Mr Agyemang-Manu advised individuals to adopt good sanitation practices and to seek advice from qualified health practitioners before using antibiotics.
The Veterinary Officer and District Director at Food and Agriculture Organisation (FAO), Dr Kofi Afakye, observed that the overuse and misuse of antibiotics in livestock, aquaculture and crops were key factors contributing to antibiotic resistance and its spread into the environment, food chain and humans.
He appealed to farmers to stem out antibiotic resistance to reduce the ability to treat diseases such as pneumonia, tuberculosis, gonorrhoea and cancer.
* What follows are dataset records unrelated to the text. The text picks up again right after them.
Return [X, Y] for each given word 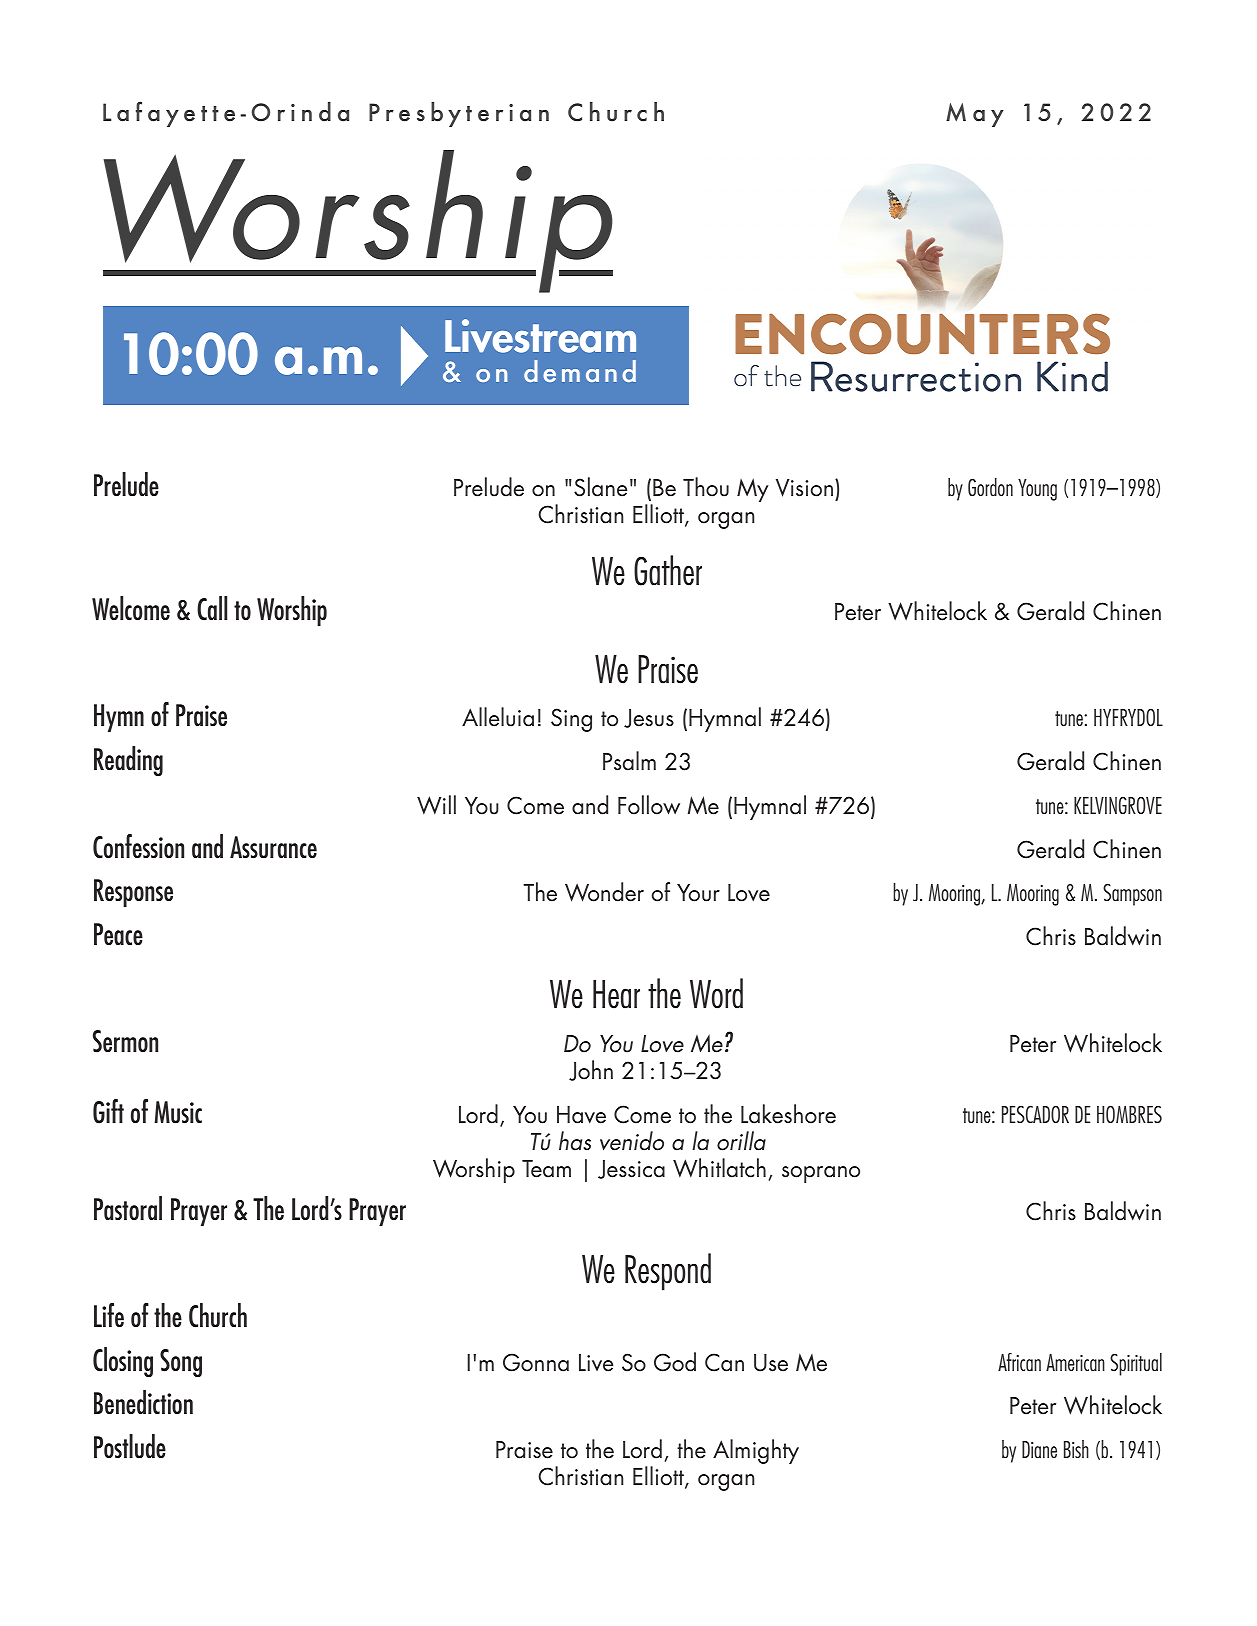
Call [212, 608]
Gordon [990, 487]
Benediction [143, 1402]
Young [1037, 490]
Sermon [125, 1041]
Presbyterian [459, 114]
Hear [616, 994]
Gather [668, 570]
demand [580, 371]
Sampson [1132, 894]
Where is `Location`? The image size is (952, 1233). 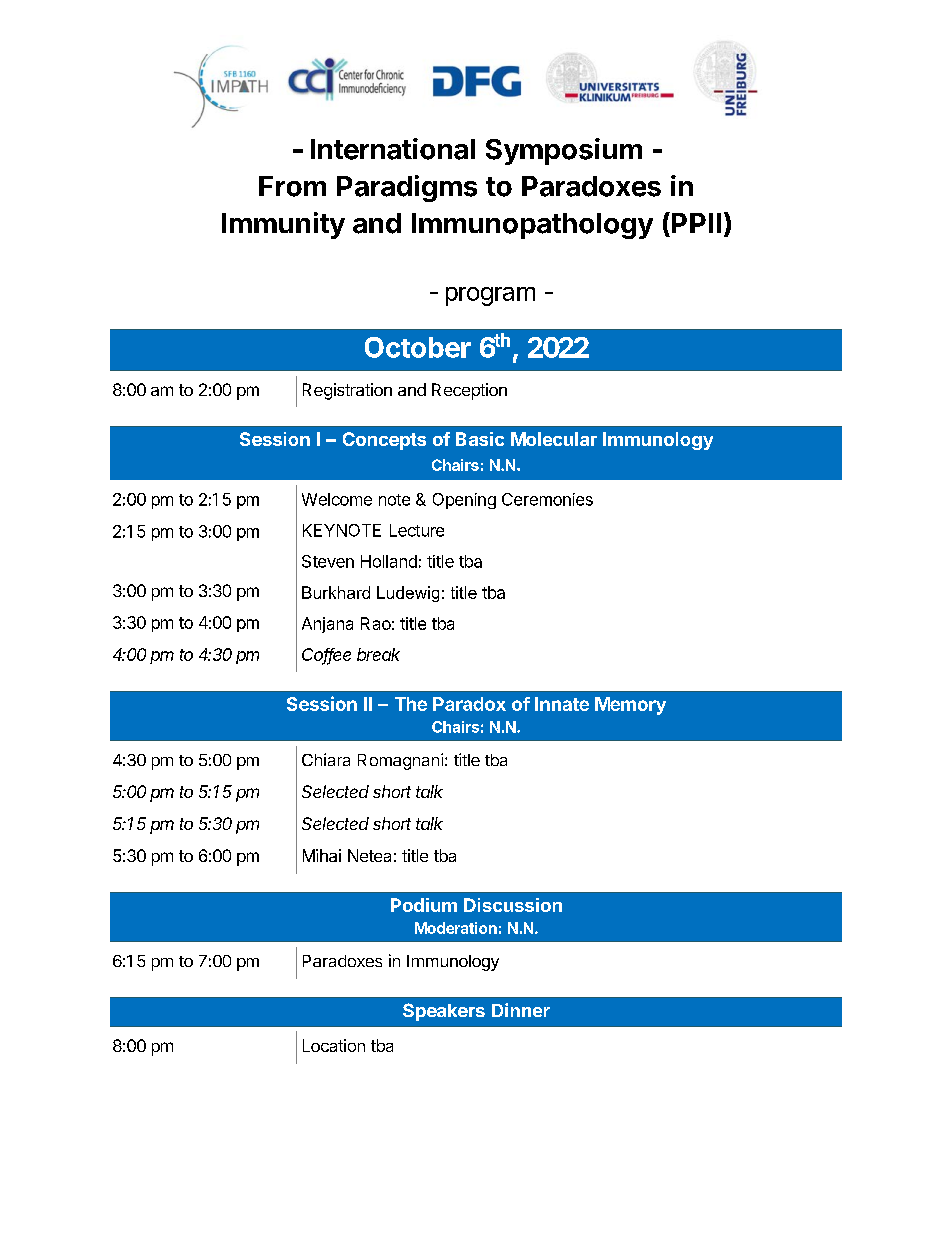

Dr Bashiru Boi Kikimoto, the AMR and Animal Health Expert for World Organisation for Animal Health (OIE), noted that antibiotic resistance had caused death of humans and animals globally, and regretted the rate the substance was being abused in the health sector and in the rearing of animals.
“About 60 per cent of celphalosporins are now used in hospitals, while flouroquinolones, sulphanomides, tetracyclines are flooding the poultry and aquaculture development in the country,” Dr Kikimoto said.
He explained that AMR genes spread from fish, meat, eggs and vegetables into the human population and expressed readiness of his outfit to collectively work with FAO to embark on development of farmer field school curriculum to tackle antimicrobial use through good husbandry practices.